BEGIN

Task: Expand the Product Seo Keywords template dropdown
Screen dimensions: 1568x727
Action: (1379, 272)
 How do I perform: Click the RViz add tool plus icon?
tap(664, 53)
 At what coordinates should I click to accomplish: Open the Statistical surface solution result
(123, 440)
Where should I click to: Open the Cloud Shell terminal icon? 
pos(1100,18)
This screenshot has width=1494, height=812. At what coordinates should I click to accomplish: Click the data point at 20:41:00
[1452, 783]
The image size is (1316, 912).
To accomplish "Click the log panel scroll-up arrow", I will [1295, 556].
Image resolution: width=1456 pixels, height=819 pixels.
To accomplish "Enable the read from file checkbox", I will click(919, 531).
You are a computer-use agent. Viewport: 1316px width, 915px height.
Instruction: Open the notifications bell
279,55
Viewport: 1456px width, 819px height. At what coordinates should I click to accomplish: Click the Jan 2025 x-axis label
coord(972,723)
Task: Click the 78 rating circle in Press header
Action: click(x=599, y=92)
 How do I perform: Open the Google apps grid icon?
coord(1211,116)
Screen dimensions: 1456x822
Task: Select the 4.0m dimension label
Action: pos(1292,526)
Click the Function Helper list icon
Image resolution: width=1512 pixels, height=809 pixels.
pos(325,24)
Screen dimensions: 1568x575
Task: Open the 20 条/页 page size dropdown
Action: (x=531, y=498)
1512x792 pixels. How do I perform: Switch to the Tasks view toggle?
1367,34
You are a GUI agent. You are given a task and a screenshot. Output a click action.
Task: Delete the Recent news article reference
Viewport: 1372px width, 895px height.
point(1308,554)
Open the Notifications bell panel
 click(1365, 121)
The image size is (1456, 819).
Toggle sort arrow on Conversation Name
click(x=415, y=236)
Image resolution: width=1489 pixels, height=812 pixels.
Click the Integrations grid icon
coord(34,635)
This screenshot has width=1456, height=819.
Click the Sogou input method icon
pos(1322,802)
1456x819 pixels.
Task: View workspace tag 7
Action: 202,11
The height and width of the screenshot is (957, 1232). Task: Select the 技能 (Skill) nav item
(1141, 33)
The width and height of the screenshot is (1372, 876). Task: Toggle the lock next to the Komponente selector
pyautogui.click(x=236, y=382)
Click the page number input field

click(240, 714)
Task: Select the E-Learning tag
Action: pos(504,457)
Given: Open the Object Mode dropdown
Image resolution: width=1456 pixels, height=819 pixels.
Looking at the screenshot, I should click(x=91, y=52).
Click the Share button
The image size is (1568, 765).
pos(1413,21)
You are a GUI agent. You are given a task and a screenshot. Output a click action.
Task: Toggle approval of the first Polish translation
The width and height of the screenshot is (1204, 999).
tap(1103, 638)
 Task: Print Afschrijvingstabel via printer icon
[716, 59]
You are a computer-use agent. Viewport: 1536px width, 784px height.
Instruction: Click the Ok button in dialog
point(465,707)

END

Exercise objective> Transcribe each entry word for word.

Exercise answer>
Task: Expand the Product Seo Keywords template dropdown
Screen dimensions: 1568x727
Action: (1379, 272)
 How do I perform: Click the RViz add tool plus icon?
tap(664, 53)
 At what coordinates should I click to accomplish: Open the Statistical surface solution result
(123, 440)
Where should I click to: Open the Cloud Shell terminal icon? 
pos(1100,18)
This screenshot has width=1494, height=812. At what coordinates should I click to accomplish: Click the data point at 20:41:00
[1452, 783]
The image size is (1316, 912).
To accomplish "Click the log panel scroll-up arrow", I will [1295, 556].
Image resolution: width=1456 pixels, height=819 pixels.
To accomplish "Enable the read from file checkbox", I will click(919, 531).
You are a computer-use agent. Viewport: 1316px width, 915px height.
Instruction: Open the notifications bell
279,55
Viewport: 1456px width, 819px height. At what coordinates should I click to accomplish: Click the Jan 2025 x-axis label
coord(972,723)
Task: Click the 78 rating circle in Press header
Action: click(x=599, y=92)
 How do I perform: Open the Google apps grid icon?
coord(1211,116)
Screen dimensions: 1456x822
Task: Select the 4.0m dimension label
Action: pos(1292,526)
Click the Function Helper list icon
Image resolution: width=1512 pixels, height=809 pixels.
pos(325,24)
Screen dimensions: 1568x575
Task: Open the 20 条/页 page size dropdown
Action: (x=531, y=498)
1512x792 pixels. How do I perform: Switch to the Tasks view toggle?
1367,34
You are a GUI agent. You are given a task and a screenshot. Output a click action.
Task: Delete the Recent news article reference
Viewport: 1372px width, 895px height.
point(1308,554)
Open the Notifications bell panel
 click(1365, 121)
The image size is (1456, 819).
Toggle sort arrow on Conversation Name
click(x=415, y=236)
Image resolution: width=1489 pixels, height=812 pixels.
Click the Integrations grid icon
coord(34,635)
This screenshot has width=1456, height=819.
Click the Sogou input method icon
pos(1322,802)
1456x819 pixels.
Task: View workspace tag 7
Action: 202,11
The height and width of the screenshot is (957, 1232). Task: Select the 技能 (Skill) nav item
(1141, 33)
The width and height of the screenshot is (1372, 876). Task: Toggle the lock next to the Komponente selector
pyautogui.click(x=236, y=382)
Click the page number input field

click(240, 714)
Task: Select the E-Learning tag
Action: pos(504,457)
Given: Open the Object Mode dropdown
Image resolution: width=1456 pixels, height=819 pixels.
Looking at the screenshot, I should click(x=91, y=52).
Click the Share button
The image size is (1568, 765).
pos(1413,21)
You are a GUI agent. You are given a task and a screenshot. Output a click action.
Task: Toggle approval of the first Polish translation
The width and height of the screenshot is (1204, 999).
tap(1103, 638)
 Task: Print Afschrijvingstabel via printer icon
[716, 59]
You are a computer-use agent. Viewport: 1536px width, 784px height.
Instruction: Click the Ok button in dialog
point(465,707)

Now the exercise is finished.